Find the lines of the records in which the word "value" appears and report how many there are, as a number alone.

── Source material ──

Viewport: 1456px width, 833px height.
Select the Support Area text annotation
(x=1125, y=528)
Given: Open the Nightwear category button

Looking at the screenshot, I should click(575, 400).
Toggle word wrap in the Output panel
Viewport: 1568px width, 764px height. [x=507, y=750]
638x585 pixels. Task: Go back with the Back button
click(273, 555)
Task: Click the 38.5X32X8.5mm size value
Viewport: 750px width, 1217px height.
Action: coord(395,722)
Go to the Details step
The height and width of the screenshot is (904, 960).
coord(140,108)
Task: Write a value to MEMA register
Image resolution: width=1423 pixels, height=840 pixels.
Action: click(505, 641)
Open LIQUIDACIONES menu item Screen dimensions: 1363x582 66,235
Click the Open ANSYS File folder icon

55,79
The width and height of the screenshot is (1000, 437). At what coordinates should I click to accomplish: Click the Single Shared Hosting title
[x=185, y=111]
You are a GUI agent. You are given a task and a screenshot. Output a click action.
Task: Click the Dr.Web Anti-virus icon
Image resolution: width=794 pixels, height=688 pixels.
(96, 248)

───

• [Answer below]: 2